Compact?

**Mauritzvdworm** · August 22nd 2009, 01:22 PM

Let $T^{2}=\mathcal{R}^{2}/2\pi\mathcal{Z}^{2}$ and consider the space $B(L^{2}(T^{2}))$ , using the quotient topology, can we show that $B(L^{2}(T^{2}))$ is compact? Where B is the set of all bounded linear operators mapping elements of $L^{2}(T^{2})$ to itself.

**Opalg** · August 23rd 2009, 11:52 PM

Originally Posted by Mauritzvdworm

Let $T^{2}=\mathcal{R}^{2}/2\pi\mathcal{Z}^{2}$ and consider the space $B(L^{2}(T^{2}))$ , using the quotient topology, can we show that $B(L^{2}(T^{2}))$ is compact? Where B is the set of all bounded linear operators mapping elements of $L^{2}(T^{2})$ to itself.

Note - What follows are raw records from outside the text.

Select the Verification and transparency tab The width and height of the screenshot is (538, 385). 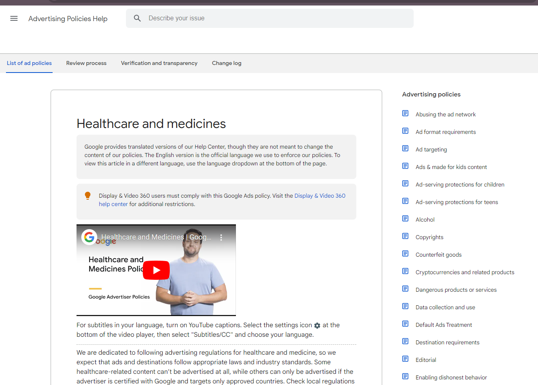159,63
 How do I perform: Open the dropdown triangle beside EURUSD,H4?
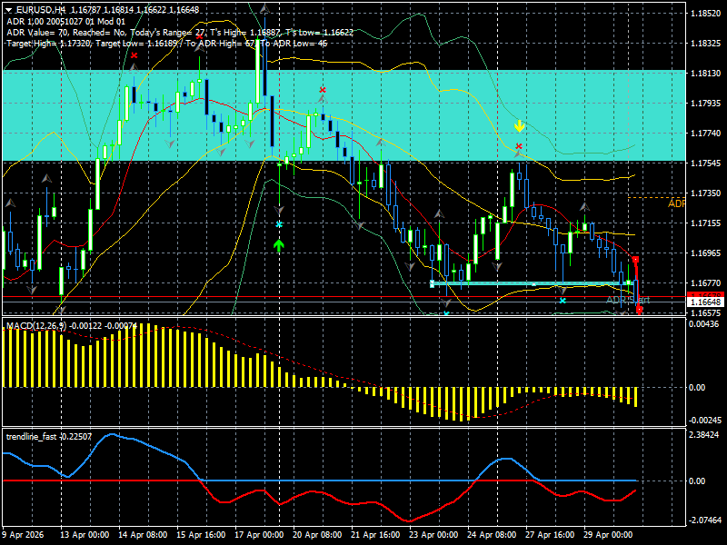9,10
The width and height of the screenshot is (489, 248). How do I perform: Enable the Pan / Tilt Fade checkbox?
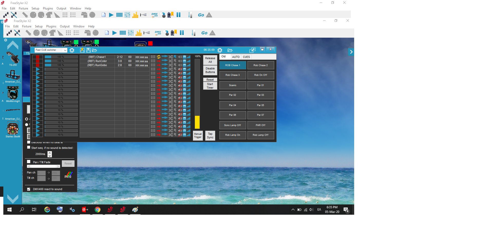pyautogui.click(x=29, y=162)
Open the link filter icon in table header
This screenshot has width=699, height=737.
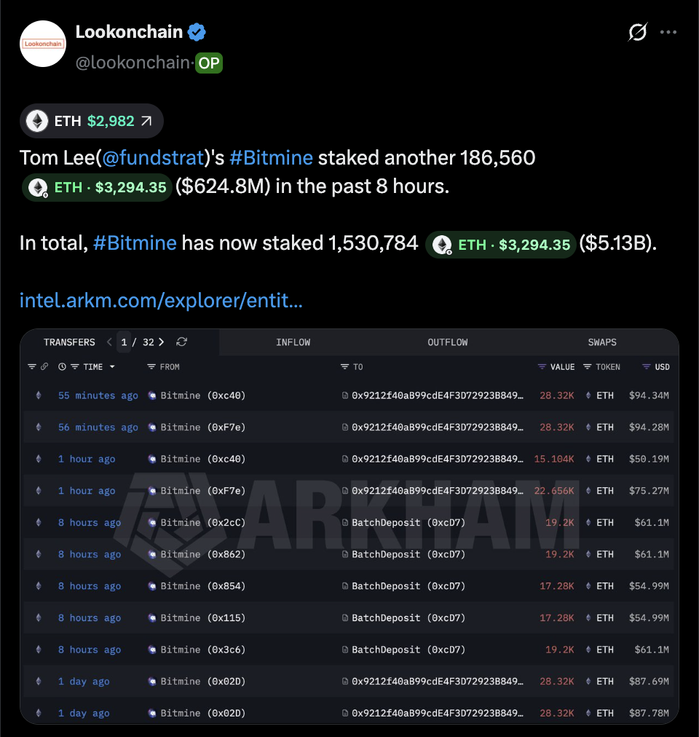tap(44, 366)
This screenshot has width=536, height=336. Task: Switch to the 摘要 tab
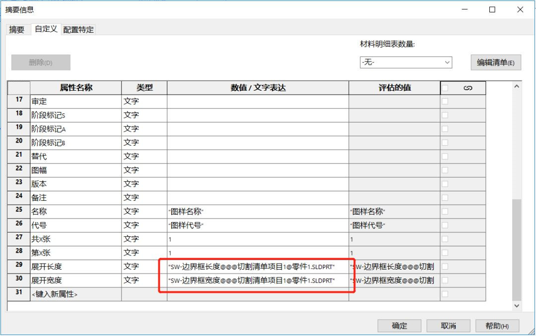(17, 30)
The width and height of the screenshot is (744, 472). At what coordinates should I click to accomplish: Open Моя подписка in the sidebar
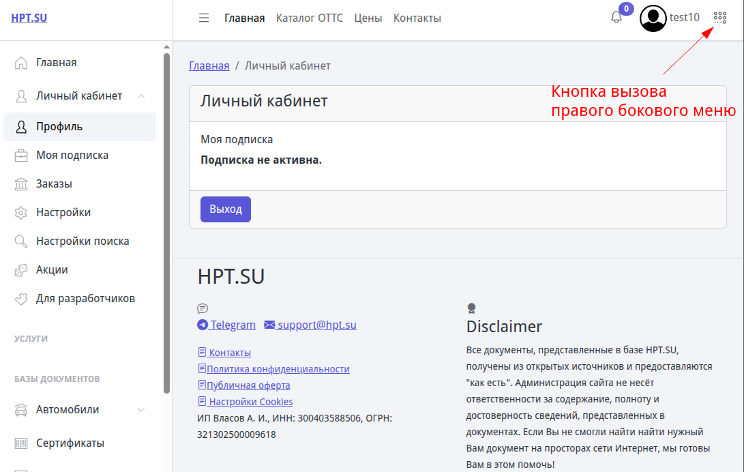72,156
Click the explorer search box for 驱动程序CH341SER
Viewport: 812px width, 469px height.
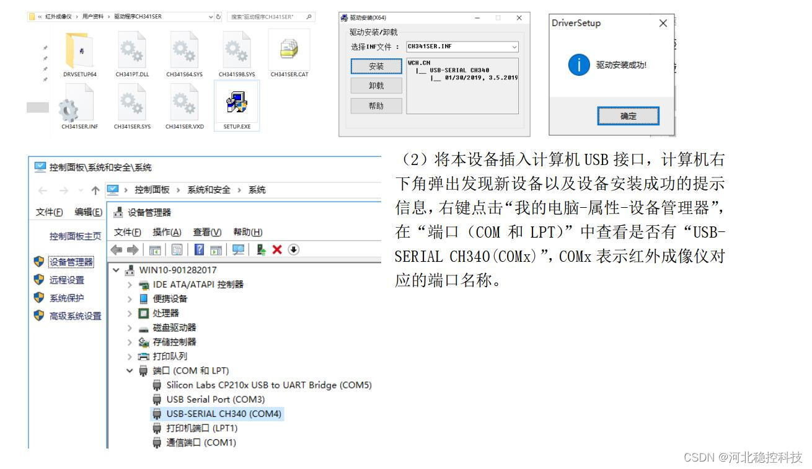point(271,17)
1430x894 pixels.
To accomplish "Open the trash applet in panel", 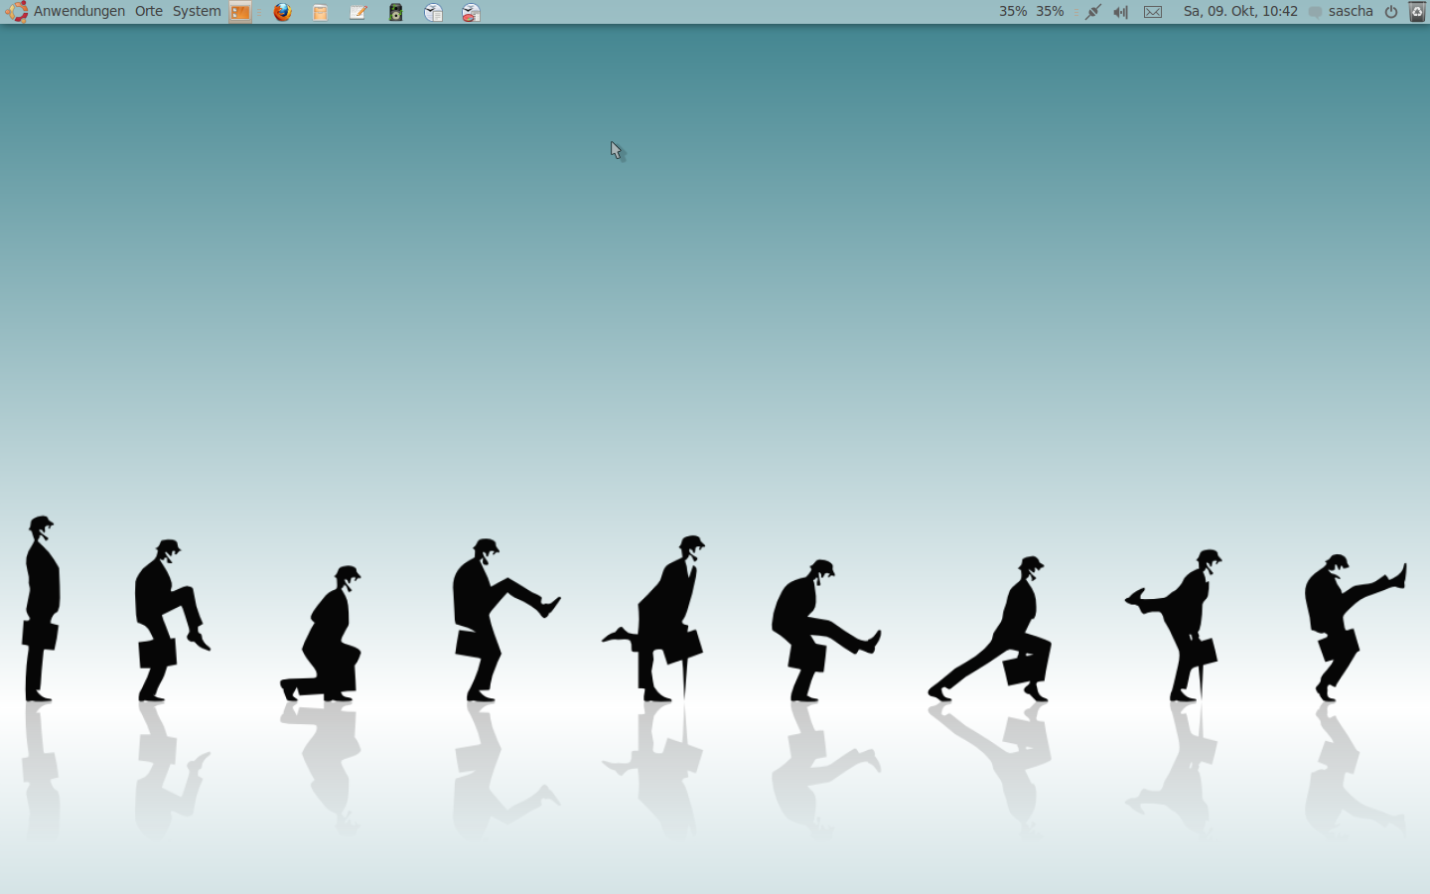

The space $B(L^{2}(T^{2}))$ can never be compact in any topology, because it is unbounded. For example, the sequence (nI), where I is the identity operator, cannot have a convergent subsequence.

The unit ball of $B(L^{2}(T^{2}))$ is compact in the weak operator topology.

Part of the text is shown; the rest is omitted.